Prof. Xiang Yu, Beihang University, China

Biography: Xiang Yu received the B.S., M.S., and Ph.D. degrees in automation science and engineering from Northwestern Polytechnical University, Xi'an, China, in 2003, 2004, and 2008, respectively.,He is currently a Professor with the School of Automation Science and Electrical Engineering, Beihang University, Beijing, China. His current research interests include safety control of aerospace engineering systems, autonomous navigation, and control of unmanned aerial vehicles.,Dr. Yu was a recipient of the National Science Fund for Distinguished Young Scholars of China, First Prize of Science and Technology Progress Award of China Instrument and Control Society, Youth Science and Technology Award of Chinese Society of Aeronautics and Astronautics. He has also served as an Associate Editor for IEEE/ASME Transactions on Mechatronics, Journal of Field Robotics, Asian Journal of Control, and Chinese Journal of Aeronautics.
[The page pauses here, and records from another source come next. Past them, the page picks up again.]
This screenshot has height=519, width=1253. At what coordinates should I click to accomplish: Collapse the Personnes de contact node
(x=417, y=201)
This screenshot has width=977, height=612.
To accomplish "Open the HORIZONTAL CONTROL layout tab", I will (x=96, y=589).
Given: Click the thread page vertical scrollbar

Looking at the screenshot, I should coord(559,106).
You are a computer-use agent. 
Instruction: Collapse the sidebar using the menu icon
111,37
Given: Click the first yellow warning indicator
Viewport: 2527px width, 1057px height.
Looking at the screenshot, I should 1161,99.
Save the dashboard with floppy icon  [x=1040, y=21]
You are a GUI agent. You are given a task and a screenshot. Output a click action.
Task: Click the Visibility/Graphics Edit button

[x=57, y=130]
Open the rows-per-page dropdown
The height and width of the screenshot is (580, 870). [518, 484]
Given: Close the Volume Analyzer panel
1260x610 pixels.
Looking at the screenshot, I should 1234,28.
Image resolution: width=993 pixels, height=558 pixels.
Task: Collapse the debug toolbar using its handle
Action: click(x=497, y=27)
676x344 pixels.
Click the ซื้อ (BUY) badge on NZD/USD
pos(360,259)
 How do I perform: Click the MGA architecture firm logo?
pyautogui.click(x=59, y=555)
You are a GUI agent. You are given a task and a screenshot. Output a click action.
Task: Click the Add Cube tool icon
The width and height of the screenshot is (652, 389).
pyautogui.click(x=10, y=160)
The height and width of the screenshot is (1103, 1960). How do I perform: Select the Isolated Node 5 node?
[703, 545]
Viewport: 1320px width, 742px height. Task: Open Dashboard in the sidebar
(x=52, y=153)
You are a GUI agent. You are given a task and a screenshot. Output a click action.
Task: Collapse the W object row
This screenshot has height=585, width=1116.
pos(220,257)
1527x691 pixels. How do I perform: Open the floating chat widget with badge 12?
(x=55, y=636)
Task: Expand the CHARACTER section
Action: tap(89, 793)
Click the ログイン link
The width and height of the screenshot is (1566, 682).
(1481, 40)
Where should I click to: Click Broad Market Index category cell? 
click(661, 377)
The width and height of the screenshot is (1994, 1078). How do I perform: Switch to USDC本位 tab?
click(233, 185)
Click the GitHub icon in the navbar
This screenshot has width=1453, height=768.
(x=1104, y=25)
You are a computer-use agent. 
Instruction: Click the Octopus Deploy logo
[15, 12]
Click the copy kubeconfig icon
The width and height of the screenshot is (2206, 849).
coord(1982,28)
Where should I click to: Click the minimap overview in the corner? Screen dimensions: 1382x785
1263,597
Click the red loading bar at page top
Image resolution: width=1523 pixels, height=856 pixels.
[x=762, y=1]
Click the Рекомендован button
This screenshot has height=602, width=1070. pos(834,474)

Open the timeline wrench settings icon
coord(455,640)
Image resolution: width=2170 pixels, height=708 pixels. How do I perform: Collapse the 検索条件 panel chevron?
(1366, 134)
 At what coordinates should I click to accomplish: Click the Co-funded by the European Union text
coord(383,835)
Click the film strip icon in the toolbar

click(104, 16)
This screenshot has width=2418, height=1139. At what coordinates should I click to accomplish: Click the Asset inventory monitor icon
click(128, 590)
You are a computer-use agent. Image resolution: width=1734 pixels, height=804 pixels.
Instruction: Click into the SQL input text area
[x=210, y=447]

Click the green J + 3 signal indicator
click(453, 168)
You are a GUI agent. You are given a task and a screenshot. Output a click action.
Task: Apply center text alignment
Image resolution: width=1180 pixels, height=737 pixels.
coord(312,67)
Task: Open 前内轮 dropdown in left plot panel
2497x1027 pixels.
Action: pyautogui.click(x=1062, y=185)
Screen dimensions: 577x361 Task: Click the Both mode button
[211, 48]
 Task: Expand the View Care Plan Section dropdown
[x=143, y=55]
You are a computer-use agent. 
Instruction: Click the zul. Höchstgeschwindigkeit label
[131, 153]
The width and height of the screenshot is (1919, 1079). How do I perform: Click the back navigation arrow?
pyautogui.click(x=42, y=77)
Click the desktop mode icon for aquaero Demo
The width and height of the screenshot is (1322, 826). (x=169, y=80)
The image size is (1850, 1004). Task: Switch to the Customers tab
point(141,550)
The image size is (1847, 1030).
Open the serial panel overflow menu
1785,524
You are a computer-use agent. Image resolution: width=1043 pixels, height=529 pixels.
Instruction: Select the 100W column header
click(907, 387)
Speech Title: Bio-Inspired Navigation and Safety Control of Unmanned Flight Vehicles

Abstract: Current unmanned aerial vehicles (UAVs) are confined to "ideal environments, deterministic tasks, and preset modes". The autonomy, safety, and intelligence in strong-disturbance environments urgently need to be improved. Addressing the challenges faced by UAVs, such as the difficulty in separating coupled risk factors, the difficulty in navigation and positioning under strong denial countermeasure conditions, the difficulty in precise control with strong aerodynamic drag and dynamic center-of-gravity shift, and the difficulty in safe flight in unstructured spaces, this lecture presents the team's recent research progress from the perspective of bionic intelligence in aspects including risk learning and prediction algorithms, bionic autonomous navigation, bionic dexterous control, and disturbance utilization. The research aims to endow UAVs with capabilities such as "wise brain, sharp eyes, dexterous hands, and robust body" in environments full of disturbances.